Thrombocytopenia and anemia during pregnancy and puerperal splenomegaly are classic symptoms of Gaucher disease; however, Gaucher disease carriers are usually asymptomatic. To confirm this further, we searched for medical literature using search terms such as “Gaucher disease carrier,” “thrombocytopenia,” and “anemia” on PubMed and the Japan Medical Abstracts Society, but could not find any reports describing disease carriers who showed symptoms. In our case as well, the patient had not exhibited any symptoms such as anemia, thrombocytopenia, or bone disorders in the past. Additionally, none of her family members showed any symptoms similar to Gaucher disease.

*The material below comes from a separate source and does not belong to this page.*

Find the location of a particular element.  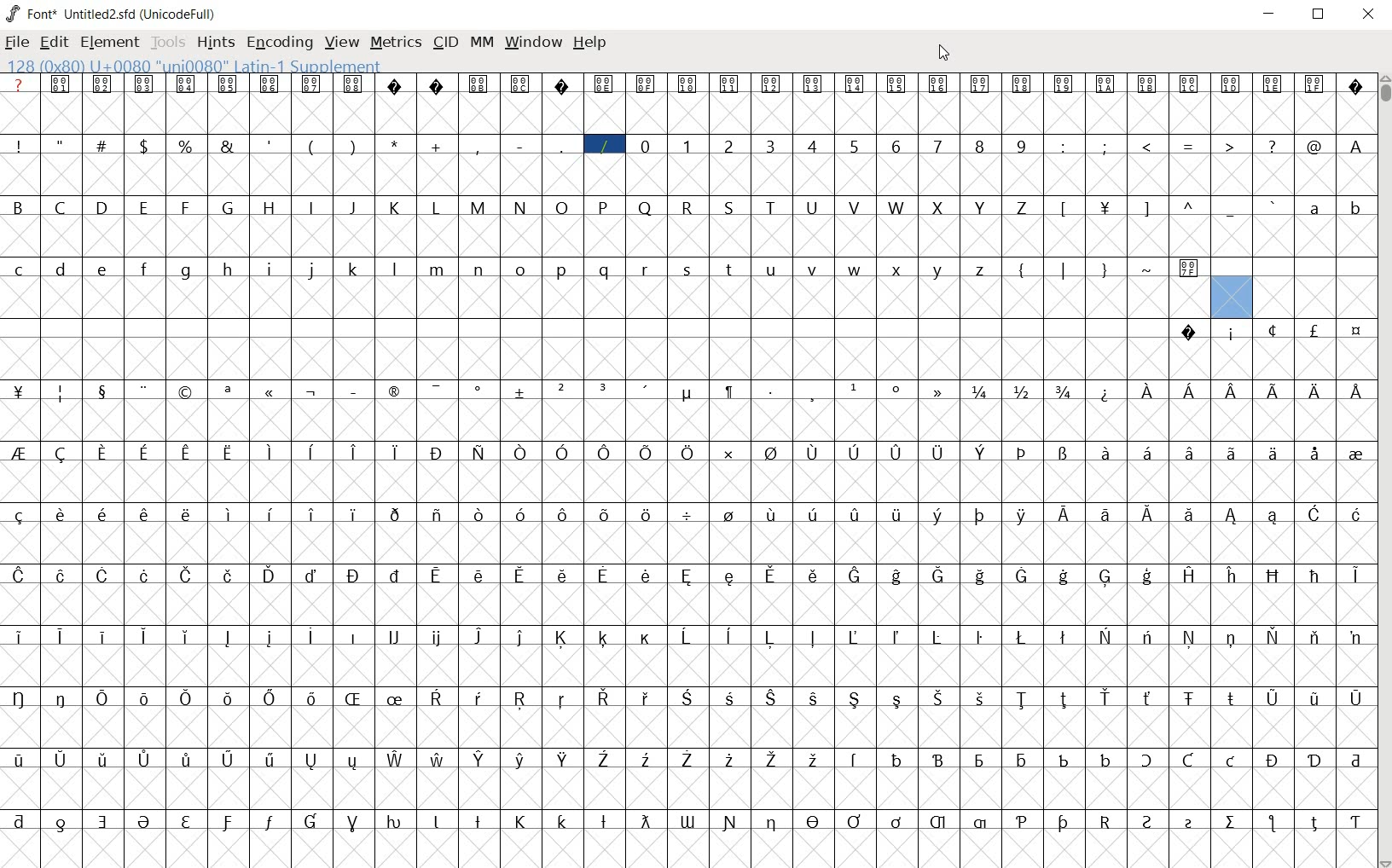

Sickle cell disease, which has the same autosomal recessive inheritance as Gaucher disease, is symptomatic in carriers under certain conditions such as excessive exercise [9]. Since Gaucher disease is rare, few carriers have been identified. This is the first case report of a Gaucher disease carrier with blood disorder. Hence, further investigations are needed to establish management outcomes. In our case, all the medications were ineffective, and the patient recovered spontaneously during puerperium. After the newborn was diagnosed with Gaucher disease type 2, she was identified as a carrier of Gaucher disease with a heterozygous mutation in the GBA gene. As described in this case, Gaucher disease carriers may present with symptoms.

Gaucher disease carriers are usually asymptomatic, but in our case, hematological abnormalities such as thrombocytopenia and anemia during pregnancy and puerperal splenomegaly were observed. In the future, it will be recommended to provide Gaucher disease carriers with information about both fetal and maternal complications and management.